Sesh 5: Protein Structure and Function Flashcards
What determines the amino acid sequence of a protein?
The nucleotide sequence of the gene encoding that protein.
What does the folding of the protein depend on?
The physical and chemical properties of its amino acid residues.
What 4 things are bonded to the central alpha carbon of an amino acid?
- Amino group
- Carboxyl group
- Hydrogen atom
- R group/ side chain- distinguishes amino acids
What is the ionisation state of an amino acid?
The state the amino acid is in when it is in solution…e.g. NH2 gains and COOH loses protons to form a zwitterion (the deprotonated form).
Why are amino acids classified by the chemical properties of their R groups?
As when joined by peptide bonds, they lose their amino and carboxyl group, so are only amino acid residues with their R group left- this group determines the protein’s structure.
Define an amino acid residue.
What remains of an amino acid after it has been joined by a peptide bond to form a protein.
Name 2 possible PHYSICAL properties of amino acids R chains.
Aliphatic or aromatic (carbon rings).
What is the pKR?
The log of the acid dissociation constant for amino acid R chains. At this pH, there will be equal amounts of the protonated and deprotonated forms.

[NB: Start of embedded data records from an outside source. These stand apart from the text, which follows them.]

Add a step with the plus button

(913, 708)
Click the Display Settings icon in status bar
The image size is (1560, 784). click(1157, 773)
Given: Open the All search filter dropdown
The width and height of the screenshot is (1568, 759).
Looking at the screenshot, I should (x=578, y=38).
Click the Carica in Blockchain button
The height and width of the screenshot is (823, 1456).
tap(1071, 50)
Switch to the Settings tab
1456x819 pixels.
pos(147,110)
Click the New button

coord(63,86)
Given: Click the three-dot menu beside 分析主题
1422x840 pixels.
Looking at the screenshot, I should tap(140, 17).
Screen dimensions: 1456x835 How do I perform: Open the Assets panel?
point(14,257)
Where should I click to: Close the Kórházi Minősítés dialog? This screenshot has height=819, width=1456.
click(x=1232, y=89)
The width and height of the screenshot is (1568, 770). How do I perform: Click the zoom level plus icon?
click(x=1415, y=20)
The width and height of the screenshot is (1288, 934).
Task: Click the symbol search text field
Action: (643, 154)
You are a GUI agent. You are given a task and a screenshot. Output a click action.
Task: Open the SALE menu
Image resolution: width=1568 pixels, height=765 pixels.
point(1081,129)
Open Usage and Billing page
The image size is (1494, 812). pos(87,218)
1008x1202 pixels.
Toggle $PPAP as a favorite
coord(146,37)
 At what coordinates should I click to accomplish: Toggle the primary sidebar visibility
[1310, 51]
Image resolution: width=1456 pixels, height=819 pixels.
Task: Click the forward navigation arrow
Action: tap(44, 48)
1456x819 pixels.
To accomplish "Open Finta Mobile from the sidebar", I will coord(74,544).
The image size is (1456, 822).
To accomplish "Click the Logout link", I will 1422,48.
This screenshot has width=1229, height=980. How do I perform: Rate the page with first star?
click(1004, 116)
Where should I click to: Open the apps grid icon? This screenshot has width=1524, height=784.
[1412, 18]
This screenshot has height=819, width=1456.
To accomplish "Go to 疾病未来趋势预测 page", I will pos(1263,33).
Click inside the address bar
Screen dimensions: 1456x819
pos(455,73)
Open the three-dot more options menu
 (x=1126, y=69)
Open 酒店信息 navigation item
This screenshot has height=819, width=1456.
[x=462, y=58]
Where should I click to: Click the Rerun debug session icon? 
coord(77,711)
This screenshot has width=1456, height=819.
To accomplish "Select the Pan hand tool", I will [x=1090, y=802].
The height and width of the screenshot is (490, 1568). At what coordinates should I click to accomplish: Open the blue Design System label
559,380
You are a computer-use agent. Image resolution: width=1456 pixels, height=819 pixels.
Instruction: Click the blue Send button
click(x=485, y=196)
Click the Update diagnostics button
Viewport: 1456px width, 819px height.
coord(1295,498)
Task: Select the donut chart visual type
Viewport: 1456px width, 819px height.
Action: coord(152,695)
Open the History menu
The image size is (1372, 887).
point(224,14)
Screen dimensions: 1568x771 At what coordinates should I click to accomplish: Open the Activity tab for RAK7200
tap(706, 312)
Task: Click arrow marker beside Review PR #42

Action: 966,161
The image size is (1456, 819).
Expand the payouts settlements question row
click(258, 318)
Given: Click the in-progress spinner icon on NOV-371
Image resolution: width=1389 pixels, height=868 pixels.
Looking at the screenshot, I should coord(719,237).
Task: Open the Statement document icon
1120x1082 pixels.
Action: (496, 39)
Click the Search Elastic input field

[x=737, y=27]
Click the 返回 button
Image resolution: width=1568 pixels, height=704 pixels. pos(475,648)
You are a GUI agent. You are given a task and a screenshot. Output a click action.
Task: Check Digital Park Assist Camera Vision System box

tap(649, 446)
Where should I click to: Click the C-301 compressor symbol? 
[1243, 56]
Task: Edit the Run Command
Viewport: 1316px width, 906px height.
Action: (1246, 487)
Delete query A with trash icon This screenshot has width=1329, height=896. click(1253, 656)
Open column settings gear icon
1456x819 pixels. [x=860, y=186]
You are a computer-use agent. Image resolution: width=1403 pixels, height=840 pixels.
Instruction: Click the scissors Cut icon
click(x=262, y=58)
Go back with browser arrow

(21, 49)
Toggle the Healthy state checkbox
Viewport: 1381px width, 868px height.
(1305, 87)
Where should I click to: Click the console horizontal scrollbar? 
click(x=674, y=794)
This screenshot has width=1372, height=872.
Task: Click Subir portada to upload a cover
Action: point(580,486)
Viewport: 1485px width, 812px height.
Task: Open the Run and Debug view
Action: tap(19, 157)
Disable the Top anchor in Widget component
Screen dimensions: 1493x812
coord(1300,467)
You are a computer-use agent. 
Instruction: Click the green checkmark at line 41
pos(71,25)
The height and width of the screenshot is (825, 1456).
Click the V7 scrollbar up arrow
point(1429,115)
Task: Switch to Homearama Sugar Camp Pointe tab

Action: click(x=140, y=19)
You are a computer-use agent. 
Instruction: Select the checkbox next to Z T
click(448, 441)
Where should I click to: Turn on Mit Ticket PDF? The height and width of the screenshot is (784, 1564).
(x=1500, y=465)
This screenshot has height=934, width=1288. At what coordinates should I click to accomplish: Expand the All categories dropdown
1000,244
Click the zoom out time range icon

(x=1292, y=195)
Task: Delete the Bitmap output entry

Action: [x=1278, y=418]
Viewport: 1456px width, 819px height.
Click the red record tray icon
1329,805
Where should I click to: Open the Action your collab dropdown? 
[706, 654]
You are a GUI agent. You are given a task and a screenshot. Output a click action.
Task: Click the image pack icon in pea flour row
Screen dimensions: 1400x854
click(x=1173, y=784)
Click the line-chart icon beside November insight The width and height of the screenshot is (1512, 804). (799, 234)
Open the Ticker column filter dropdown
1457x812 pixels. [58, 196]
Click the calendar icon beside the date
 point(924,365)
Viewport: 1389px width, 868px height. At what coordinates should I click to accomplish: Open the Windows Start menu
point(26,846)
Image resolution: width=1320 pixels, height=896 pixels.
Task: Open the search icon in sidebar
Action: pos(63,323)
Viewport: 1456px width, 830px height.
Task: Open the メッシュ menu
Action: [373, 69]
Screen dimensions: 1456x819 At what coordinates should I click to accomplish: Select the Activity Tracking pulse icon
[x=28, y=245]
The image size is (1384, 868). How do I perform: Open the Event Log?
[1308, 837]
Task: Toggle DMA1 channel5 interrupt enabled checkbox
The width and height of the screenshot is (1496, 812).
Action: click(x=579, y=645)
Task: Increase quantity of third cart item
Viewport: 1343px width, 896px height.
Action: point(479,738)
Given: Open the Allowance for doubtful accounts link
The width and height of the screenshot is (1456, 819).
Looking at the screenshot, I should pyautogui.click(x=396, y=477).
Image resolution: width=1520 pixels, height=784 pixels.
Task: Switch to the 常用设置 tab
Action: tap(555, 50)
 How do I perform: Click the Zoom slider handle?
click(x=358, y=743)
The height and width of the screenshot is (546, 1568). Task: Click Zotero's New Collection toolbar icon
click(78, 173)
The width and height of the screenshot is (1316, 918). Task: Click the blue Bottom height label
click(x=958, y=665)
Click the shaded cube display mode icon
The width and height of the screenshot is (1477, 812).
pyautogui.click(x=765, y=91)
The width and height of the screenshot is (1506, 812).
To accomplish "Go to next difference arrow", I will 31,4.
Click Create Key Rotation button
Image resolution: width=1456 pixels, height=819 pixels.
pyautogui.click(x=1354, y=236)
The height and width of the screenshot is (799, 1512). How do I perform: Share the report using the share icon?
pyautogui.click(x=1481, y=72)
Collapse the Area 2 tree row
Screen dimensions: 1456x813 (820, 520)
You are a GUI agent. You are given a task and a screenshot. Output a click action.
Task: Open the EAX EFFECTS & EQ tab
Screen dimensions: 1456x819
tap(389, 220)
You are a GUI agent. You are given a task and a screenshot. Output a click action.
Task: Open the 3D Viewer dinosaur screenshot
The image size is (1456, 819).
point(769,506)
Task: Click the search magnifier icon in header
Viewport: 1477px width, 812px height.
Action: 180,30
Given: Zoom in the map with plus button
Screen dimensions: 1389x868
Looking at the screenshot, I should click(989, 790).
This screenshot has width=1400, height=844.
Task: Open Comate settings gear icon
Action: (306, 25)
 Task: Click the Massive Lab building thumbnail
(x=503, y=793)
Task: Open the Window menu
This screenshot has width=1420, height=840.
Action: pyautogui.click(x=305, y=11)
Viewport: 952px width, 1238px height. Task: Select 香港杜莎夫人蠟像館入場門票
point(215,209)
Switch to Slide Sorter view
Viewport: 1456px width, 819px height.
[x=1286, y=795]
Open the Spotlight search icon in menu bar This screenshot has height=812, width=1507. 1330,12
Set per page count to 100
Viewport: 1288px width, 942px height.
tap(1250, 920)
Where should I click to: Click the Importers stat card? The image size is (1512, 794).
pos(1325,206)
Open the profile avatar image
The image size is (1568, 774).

Amino acids with high pKR values have ___________ charged R groups.
Amino acids with low pKR values have _____________ charged R groups.
- Positively
2. Negatively
If the solution pH is less than the pKR value, the R group will be ____________.
If the solution pH is greater than the pKR value, the R group will be _____________.
- Protonated
2. Deprotonated
Define the primary structure of a protein.
The linear amino acid sequence of the polypeptide chain. ‘Beads on a string’ model.
What is the secondary structure of a protein?
The local spatial arrangement/folding of the polypeptide backbone, forming conformations e.g. Alpha helices, beta pleats
Define the tertiary structure of a protein.
The spatial arrangement of amino acids far apart in the protein sequence to give the overall 3-D configuration of the protein.
What can you infer about a protein if it has a quaternary structure?
It has multiple subunits which associate to form the protein. Not necessarily all protein subunits e.g. Ribosome made of protein and RNA.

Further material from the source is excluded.